Determining What to use for measurements

[Quadra]

We are looking to purchase a 3d scanner to help speed up our inspection time. We have many dimensions that have XXX, which I Know should be measured by a factor of 10 beyond that. Unfortunately, purchasing a scanner that is accurate to .0001" is nearly impossible and would be cost prohibitive if it was. The scanners we are looking at are accurate to .001", if we verified any dimension that was within .001" of the tolerance limit with a more accurate device, would that be an acceptable industry practice?

 

[JNieman]

The first thing you should do is evaluate whether or not all measurements are only accurate to within +/-.001 or if the expected deviation is .001" over the entire volumetric capacity. That's a big difference.

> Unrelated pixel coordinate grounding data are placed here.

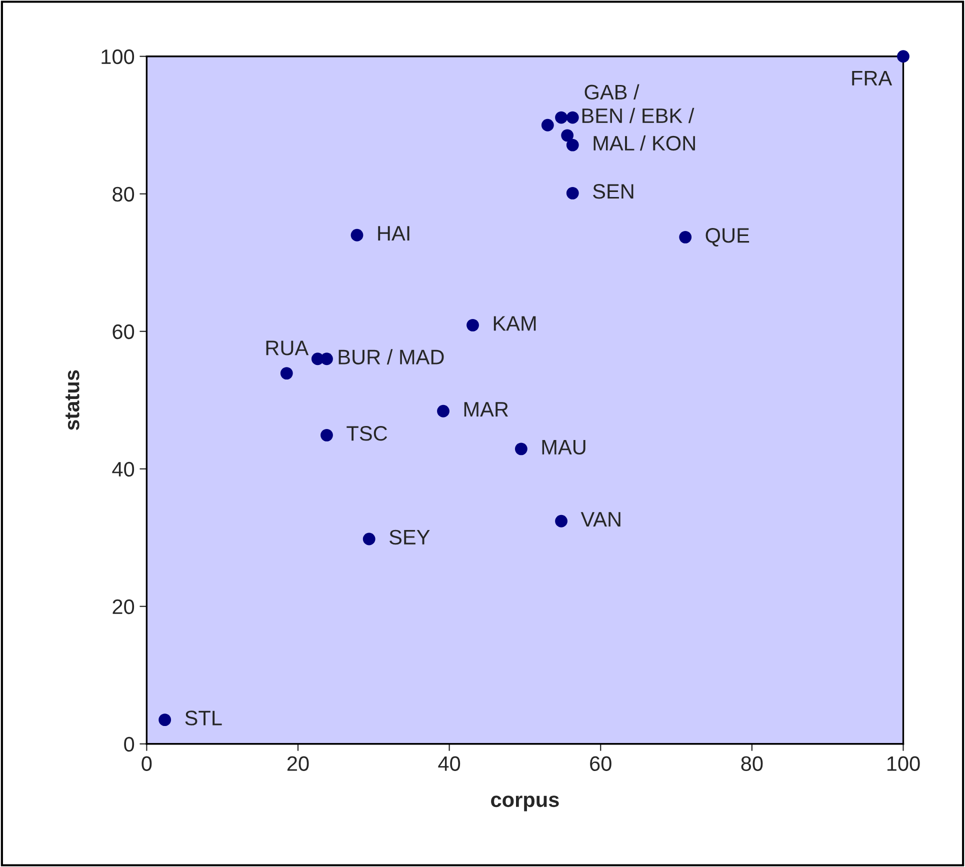  Describe the element at coordinates (123, 606) in the screenshot. I see `y-tick-label: 20` at that location.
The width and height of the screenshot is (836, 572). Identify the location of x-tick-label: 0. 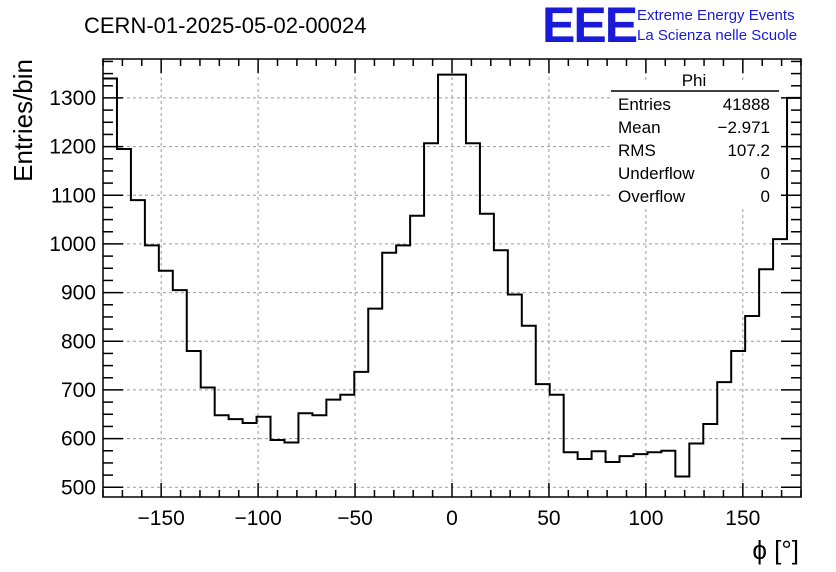
(452, 518).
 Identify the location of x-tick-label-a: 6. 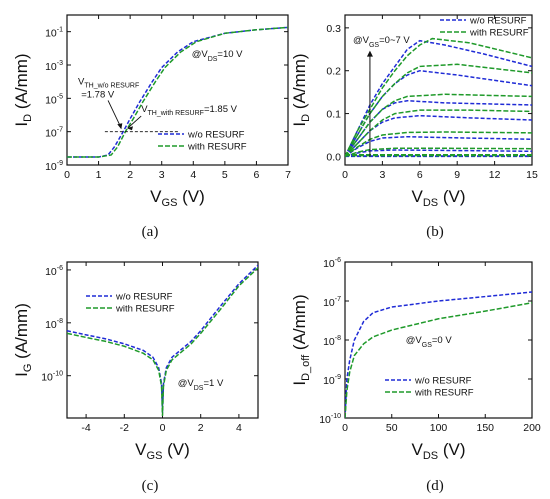
(257, 175).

As to what is "good enough" - that depends on your parts, your customers, and what your acceptable limitations are.

Before looking at machines at all, you should decide what degree of precision is required over 'x' inches, on a small scale, and what degree of precision is required over 'y' inches over a long distance. You should be involving your machine reps on this, and them be able to demonstrate it. Before we bought our Romer Arm with RS3 scanner, our dealer came out and duplicated some inspections we'd already performed on our Zeiss Contura bridge CMMs. We were able to compare/contrast a "known quantity" with the results from the demonstrated arm.

 

[geesamand]

First, all accuracy specs should be tested. Completely ignore any precision / repeatability specs. I have dealt with inspection machinery that did not have a clearly published accuracy spec and even then it could not achieve that.

The 10x rule of thumb works well for hand tools but not for digitally controlled equipment such as 3d scanners and CMMs. 5x or 4x is much more practical.

Lastly, for accuracy to .0001" I would expect the need for a bridge type CMM system. Thermal stabilization time of the samples, climate controlled inspection room as well. I haven't kept up with 3D scanning solutions much but in the realm of accuracy a .0001" or .0002" accurate system seems quite optimistic.

As you shop for 3D scanning solutions, look very hard at how the system takes in the data and derives the characteristics on the drawing. 3D scanning can give you relative surface errors without much trouble but the real magic comes from how it processes the data and generates actual cylinder/plane/etc features and measures the drawing tolerances.

 

[KENAT]

Surely you need to worry what the tolerances you are checking are, not how many decimals the dimensions have. Then look at using up to 10% of that for your inspection allowance.

Posting guidelines faq731-376

http://eng-tips.com/market.cfm?

(probably not aimed specifically at you)
What is Engineering anyway: faq1088-1484​

 

[3DDave]

10% is a convention, but if you are using equipment to accept parts that are 10% out of tolerance you have a problem. Just be sure to allow for whatever error you end up with as part of the tolerance stack calculations.

 

[Quadra]

Thanks for all the great answers! I was planning on taking the error factor into account, I was just not sure if their was standard out their that prevented from using something that was less than 10x. Looking for scanners has proved a bit more tricky than I thought at first. I was hoping the price had come down more. To find one that will measure the part and compare it to a cad file is pushing over $300,000. Our budget is less than $100,000, any recommendations on something that might work?

 

[JNieman]

We have a Hexagon Romer Arm with an RS3 scanner attached to a laptop running PC-DMIS CAD++ 2015 and while I'm personally a bit amateurish, I've been rather impressed with the results of measuring some of our masters and gages during periodic calibration checks.